Headlines
Loading...
Oleh. Waviza

Abdul Mu'ti, selaku Menteri Pendidikan Dasar dan Menengah (Mendikdasmen), mengikuti rapat perdana dengan Komisi X DPR RI. Dalam rapat tersebut, beliau mengungkap beberapa program prioritas melalui slogan dan semangat Kemendikdasmen, yakni mencerdaskan dan memajukan bangsa, yang katany selalu digaungkan oleh presiden Prabowo Subianto. Selain itu, beliau juga menyampaikan dalam rapat terkait program apa saja yang akan dilaksanakan. Diantaranya, pelatihan guru, penguatan pendidikan karakter, perbaikan sarana dan prasarana, hingga deep learning. Bukan perubahan kurikulum. (news.republika.co.id 09/11/24)

Adanya isu perubahan terkait deep learning, menggiring opini masyarakat pada pernyataan, "ganti menteri ganti kurikulum" atau sejalan juga dengan "ganti menteri ganti kebijakan". Tak heran jika hal ini terjadi. Melirik kembali pada tahun-tahun sebelumnya, saat pergantian menteri, memang selalu ada perubahan terkait kebijakan pendidikan. Entah itu berhubungan dengan kurikulum, materi pembelajaran atau yang terkait. Hal ini membuat persepsi masyarakat, bahwa setiap pergantian menteri pasti ganti kebijakan. 

Pergantian kurikulum maupun kebijakan setiap periode baru, menggambarkan bahwa ada sesuatu yang kurang dalam sistem pendidikan di negara ini. Pasalnya, setiap menteri baru, pasti ada perubahan terkait kebijakan pendidikan. Dalihnya untuk memperbaiki pendidikan sebelumnya. Nyatanya, pergantian ini juga tidak pernah memberikan hasil yang optimal. Baik kualitas pendidikan, guru atau siswa yang dihasilkannya. 

Hal ini terjadi karena sistem pendidikan hari ini, tidak memiliki visi dan misi yang jelas mau kemana arahnya atau malah mengikuti keinginan dunia industri. Alhasil, akan selalu ada perubahan selama keinginan tersebut belum tercapai. Jadi, perubahannya bukan ke arah memperbaiki kualitas pendidikan yang menghasilkan generasi muda yang berkualitas, tetapi lebih ke arah kemauan industri hari ini. 

Selain itu, pendidikan hari ini, juga tidak akan pernah mencapai generasi emas dan unggul. Karena penerapannya, masih berlandaskan pada sistem kapitalis sekuler.

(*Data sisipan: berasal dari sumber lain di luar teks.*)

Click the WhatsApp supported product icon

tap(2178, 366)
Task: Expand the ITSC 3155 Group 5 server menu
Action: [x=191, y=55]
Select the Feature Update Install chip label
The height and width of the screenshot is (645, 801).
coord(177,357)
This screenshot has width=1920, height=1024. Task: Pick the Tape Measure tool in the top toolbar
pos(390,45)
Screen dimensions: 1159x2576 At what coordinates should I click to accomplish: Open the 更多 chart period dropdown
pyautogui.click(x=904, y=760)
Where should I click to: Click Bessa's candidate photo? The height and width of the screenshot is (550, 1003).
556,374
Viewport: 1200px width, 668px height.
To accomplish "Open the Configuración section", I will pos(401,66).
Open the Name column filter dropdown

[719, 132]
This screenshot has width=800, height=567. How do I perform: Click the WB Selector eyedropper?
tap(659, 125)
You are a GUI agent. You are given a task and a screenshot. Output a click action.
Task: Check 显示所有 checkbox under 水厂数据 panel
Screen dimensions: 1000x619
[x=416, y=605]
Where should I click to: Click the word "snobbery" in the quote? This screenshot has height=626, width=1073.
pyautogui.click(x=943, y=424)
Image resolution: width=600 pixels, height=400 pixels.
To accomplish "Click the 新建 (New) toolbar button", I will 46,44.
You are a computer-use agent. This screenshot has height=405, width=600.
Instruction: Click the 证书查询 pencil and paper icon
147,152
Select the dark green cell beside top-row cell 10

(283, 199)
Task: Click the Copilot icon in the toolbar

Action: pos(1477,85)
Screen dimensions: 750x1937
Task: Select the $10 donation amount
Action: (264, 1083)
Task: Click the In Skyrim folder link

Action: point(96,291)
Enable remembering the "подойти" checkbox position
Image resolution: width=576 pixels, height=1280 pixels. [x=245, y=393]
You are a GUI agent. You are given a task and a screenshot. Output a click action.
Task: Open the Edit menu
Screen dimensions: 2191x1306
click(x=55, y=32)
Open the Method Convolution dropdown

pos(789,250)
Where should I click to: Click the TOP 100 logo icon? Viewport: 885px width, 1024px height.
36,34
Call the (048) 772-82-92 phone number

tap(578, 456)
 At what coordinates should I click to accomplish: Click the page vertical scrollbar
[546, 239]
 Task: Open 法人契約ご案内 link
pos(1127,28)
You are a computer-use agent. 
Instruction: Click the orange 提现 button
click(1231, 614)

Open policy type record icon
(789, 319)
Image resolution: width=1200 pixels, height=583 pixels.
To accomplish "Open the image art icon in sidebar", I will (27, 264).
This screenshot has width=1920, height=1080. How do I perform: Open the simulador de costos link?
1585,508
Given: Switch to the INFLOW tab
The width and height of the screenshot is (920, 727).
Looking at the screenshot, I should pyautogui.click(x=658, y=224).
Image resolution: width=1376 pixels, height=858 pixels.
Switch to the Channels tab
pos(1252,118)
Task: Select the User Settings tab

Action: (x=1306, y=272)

Mengapa demikian? Sebab, asasnya bukan tentang menjadikan generasi penerus untuk masa depan, tetapi seberapa berpengaruh dan bermanfaatnya dalam hal materi ke depan. 

Inilah realitas hari ini. Generasi malah menjadi tumbal industri para oligarki. Mereka dibuat seolah harus mengerti semua ilmu pembelajaran yang diberikan, agar bisa menghasilkan produk secara maksimal. Miris!

Berbeda ketika sistem pendidikan yang diterapkan berasal dari Islam. Sistem yang bervisi dan misi jelas. Mereka disiapkan agar bisa menjadi generasi gemilang, yang siap dalam segala hal. Sebab, sistem pendidikan yang berjalan, berazaskan akidah Islam, yang mampu membentuk kepribadian Islam. Didukung dengan kurikulum materi pendidikan yang berkualitas, ditambah kualitas guru yang mumpuni. 

Alhasil, sistem pendidikan Islam, melahirkan kualitas generasi yang tidak kaleng-kaleng dan bermanfaat di dunia dan  akhirat.